───── RECORDS PROVIDED ─────
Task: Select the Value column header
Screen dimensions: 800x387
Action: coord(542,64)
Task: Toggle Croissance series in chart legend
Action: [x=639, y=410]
─────
Copy out all of the entries above word for word.

Task: Select the Value column header
Screen dimensions: 800x387
Action: coord(542,64)
Task: Toggle Croissance series in chart legend
Action: [x=639, y=410]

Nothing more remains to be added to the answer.